Your objective:
All the data below should be printed again without a single difference.

Saved entries:

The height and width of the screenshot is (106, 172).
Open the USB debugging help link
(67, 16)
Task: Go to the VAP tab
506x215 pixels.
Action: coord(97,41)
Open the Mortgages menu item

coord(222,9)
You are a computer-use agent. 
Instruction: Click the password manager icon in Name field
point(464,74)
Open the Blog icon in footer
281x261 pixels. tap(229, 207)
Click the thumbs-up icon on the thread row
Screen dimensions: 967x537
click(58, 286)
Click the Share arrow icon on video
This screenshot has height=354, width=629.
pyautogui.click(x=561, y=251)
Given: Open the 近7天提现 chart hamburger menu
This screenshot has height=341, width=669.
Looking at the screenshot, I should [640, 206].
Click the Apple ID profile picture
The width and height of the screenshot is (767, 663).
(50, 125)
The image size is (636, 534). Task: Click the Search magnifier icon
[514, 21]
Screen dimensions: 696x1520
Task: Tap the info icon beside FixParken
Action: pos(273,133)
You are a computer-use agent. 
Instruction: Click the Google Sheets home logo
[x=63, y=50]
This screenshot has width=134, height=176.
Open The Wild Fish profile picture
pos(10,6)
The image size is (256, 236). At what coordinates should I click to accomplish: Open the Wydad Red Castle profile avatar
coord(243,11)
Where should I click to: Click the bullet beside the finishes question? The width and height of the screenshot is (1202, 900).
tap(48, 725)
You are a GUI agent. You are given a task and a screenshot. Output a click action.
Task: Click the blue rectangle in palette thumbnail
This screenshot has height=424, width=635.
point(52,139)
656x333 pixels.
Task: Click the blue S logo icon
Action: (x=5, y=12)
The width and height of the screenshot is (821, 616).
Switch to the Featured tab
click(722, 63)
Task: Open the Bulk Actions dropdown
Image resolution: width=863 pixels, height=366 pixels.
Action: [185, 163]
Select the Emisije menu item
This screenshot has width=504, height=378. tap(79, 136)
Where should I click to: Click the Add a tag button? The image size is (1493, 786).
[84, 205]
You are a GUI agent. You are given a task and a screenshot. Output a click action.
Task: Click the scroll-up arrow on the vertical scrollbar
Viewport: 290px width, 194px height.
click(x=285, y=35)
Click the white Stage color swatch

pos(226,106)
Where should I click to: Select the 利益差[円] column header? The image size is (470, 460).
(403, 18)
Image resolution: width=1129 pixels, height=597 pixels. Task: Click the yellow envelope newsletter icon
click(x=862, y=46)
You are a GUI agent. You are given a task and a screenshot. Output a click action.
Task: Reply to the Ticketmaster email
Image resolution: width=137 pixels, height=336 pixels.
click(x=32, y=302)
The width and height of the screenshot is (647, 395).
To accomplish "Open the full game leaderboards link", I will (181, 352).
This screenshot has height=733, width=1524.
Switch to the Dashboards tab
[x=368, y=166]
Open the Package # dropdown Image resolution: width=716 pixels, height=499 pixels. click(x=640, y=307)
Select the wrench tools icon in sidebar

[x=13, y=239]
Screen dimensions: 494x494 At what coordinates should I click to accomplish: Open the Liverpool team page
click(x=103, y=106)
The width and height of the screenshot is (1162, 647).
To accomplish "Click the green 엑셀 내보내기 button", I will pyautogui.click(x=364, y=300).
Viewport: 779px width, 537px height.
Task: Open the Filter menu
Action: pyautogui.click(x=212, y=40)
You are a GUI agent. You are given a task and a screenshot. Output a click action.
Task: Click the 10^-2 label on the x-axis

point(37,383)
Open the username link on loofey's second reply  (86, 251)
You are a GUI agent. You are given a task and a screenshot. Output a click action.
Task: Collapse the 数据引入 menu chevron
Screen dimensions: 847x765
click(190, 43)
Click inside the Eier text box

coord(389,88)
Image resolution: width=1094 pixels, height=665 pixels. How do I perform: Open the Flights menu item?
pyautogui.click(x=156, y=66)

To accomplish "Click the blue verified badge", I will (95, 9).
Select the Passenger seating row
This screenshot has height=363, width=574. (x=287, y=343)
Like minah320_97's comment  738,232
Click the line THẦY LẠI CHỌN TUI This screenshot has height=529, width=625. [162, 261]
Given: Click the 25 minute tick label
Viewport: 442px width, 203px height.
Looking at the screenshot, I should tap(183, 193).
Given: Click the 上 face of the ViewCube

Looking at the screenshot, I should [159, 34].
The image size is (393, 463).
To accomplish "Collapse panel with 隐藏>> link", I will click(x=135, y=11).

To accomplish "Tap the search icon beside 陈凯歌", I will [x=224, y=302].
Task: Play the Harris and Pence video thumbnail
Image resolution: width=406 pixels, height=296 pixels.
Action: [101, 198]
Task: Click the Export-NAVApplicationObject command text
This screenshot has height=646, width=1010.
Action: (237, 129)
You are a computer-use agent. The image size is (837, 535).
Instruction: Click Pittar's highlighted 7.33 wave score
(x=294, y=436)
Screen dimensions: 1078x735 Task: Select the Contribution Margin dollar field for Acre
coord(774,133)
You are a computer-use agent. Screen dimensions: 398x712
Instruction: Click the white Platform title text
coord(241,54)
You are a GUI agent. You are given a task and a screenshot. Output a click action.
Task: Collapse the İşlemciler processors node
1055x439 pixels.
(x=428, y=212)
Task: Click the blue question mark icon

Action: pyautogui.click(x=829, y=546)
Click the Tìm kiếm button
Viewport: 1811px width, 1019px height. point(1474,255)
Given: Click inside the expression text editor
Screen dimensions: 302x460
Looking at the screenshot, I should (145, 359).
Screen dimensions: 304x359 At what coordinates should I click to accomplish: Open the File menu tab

Exercise answer:
The height and width of the screenshot is (106, 172).
Open the USB debugging help link
(67, 16)
Task: Go to the VAP tab
506x215 pixels.
Action: coord(97,41)
Open the Mortgages menu item

coord(222,9)
You are a computer-use agent. 
Instruction: Click the password manager icon in Name field
point(464,74)
Open the Blog icon in footer
281x261 pixels. tap(229, 207)
Click the thumbs-up icon on the thread row
Screen dimensions: 967x537
click(58, 286)
Click the Share arrow icon on video
This screenshot has height=354, width=629.
pyautogui.click(x=561, y=251)
Given: Open the 近7天提现 chart hamburger menu
This screenshot has height=341, width=669.
Looking at the screenshot, I should [640, 206].
Click the Apple ID profile picture
The width and height of the screenshot is (767, 663).
(50, 125)
The image size is (636, 534). Task: Click the Search magnifier icon
[514, 21]
Screen dimensions: 696x1520
Task: Tap the info icon beside FixParken
Action: pos(273,133)
You are a computer-use agent. 
Instruction: Click the Google Sheets home logo
[x=63, y=50]
This screenshot has width=134, height=176.
Open The Wild Fish profile picture
pos(10,6)
The image size is (256, 236). At what coordinates should I click to accomplish: Open the Wydad Red Castle profile avatar
coord(243,11)
Where should I click to: Click the bullet beside the finishes question? The width and height of the screenshot is (1202, 900).
tap(48, 725)
You are a GUI agent. You are given a task and a screenshot. Output a click action.
Task: Click the blue rectangle in palette thumbnail
This screenshot has height=424, width=635.
point(52,139)
656x333 pixels.
Task: Click the blue S logo icon
Action: (x=5, y=12)
The width and height of the screenshot is (821, 616).
Switch to the Featured tab
click(722, 63)
Task: Open the Bulk Actions dropdown
Image resolution: width=863 pixels, height=366 pixels.
Action: [185, 163]
Select the Emisije menu item
This screenshot has width=504, height=378. tap(79, 136)
Where should I click to: Click the Add a tag button? The image size is (1493, 786).
[84, 205]
You are a GUI agent. You are given a task and a screenshot. Output a click action.
Task: Click the scroll-up arrow on the vertical scrollbar
Viewport: 290px width, 194px height.
click(x=285, y=35)
Click the white Stage color swatch

pos(226,106)
Where should I click to: Select the 利益差[円] column header? The image size is (470, 460).
(403, 18)
Image resolution: width=1129 pixels, height=597 pixels. Task: Click the yellow envelope newsletter icon
click(x=862, y=46)
You are a GUI agent. You are given a task and a screenshot. Output a click action.
Task: Reply to the Ticketmaster email
Image resolution: width=137 pixels, height=336 pixels.
click(x=32, y=302)
The width and height of the screenshot is (647, 395).
To accomplish "Open the full game leaderboards link", I will (181, 352).
This screenshot has height=733, width=1524.
Switch to the Dashboards tab
[x=368, y=166]
Open the Package # dropdown Image resolution: width=716 pixels, height=499 pixels. click(x=640, y=307)
Select the wrench tools icon in sidebar

[x=13, y=239]
Screen dimensions: 494x494 At what coordinates should I click to accomplish: Open the Liverpool team page
click(x=103, y=106)
The width and height of the screenshot is (1162, 647).
To accomplish "Click the green 엑셀 내보내기 button", I will pyautogui.click(x=364, y=300).
Viewport: 779px width, 537px height.
Task: Open the Filter menu
Action: pyautogui.click(x=212, y=40)
You are a GUI agent. You are given a task and a screenshot. Output a click action.
Task: Click the 10^-2 label on the x-axis

point(37,383)
Open the username link on loofey's second reply  (86, 251)
You are a GUI agent. You are given a task and a screenshot. Output a click action.
Task: Collapse the 数据引入 menu chevron
Screen dimensions: 847x765
click(190, 43)
Click inside the Eier text box

coord(389,88)
Image resolution: width=1094 pixels, height=665 pixels. How do I perform: Open the Flights menu item?
pyautogui.click(x=156, y=66)

To accomplish "Click the blue verified badge", I will (95, 9).
Select the Passenger seating row
This screenshot has height=363, width=574. (x=287, y=343)
Like minah320_97's comment  738,232
Click the line THẦY LẠI CHỌN TUI This screenshot has height=529, width=625. [162, 261]
Given: Click the 25 minute tick label
Viewport: 442px width, 203px height.
Looking at the screenshot, I should tap(183, 193).
Given: Click the 上 face of the ViewCube

Looking at the screenshot, I should [159, 34].
The image size is (393, 463).
To accomplish "Collapse panel with 隐藏>> link", I will click(x=135, y=11).

To accomplish "Tap the search icon beside 陈凯歌", I will [x=224, y=302].
Task: Play the Harris and Pence video thumbnail
Image resolution: width=406 pixels, height=296 pixels.
Action: [101, 198]
Task: Click the Export-NAVApplicationObject command text
This screenshot has height=646, width=1010.
Action: (237, 129)
You are a computer-use agent. The image size is (837, 535).
Instruction: Click Pittar's highlighted 7.33 wave score
(x=294, y=436)
Screen dimensions: 1078x735 Task: Select the Contribution Margin dollar field for Acre
coord(774,133)
You are a computer-use agent. Screen dimensions: 398x712
Instruction: Click the white Platform title text
coord(241,54)
You are a GUI agent. You are given a task and a screenshot. Output a click action.
Task: Collapse the İşlemciler processors node
1055x439 pixels.
(x=428, y=212)
Task: Click the blue question mark icon

Action: pyautogui.click(x=829, y=546)
Click the Tìm kiếm button
Viewport: 1811px width, 1019px height. point(1474,255)
Given: Click inside the expression text editor
Screen dimensions: 302x460
Looking at the screenshot, I should (145, 359).
Screen dimensions: 304x359 At what coordinates should I click to accomplish: Open the File menu tab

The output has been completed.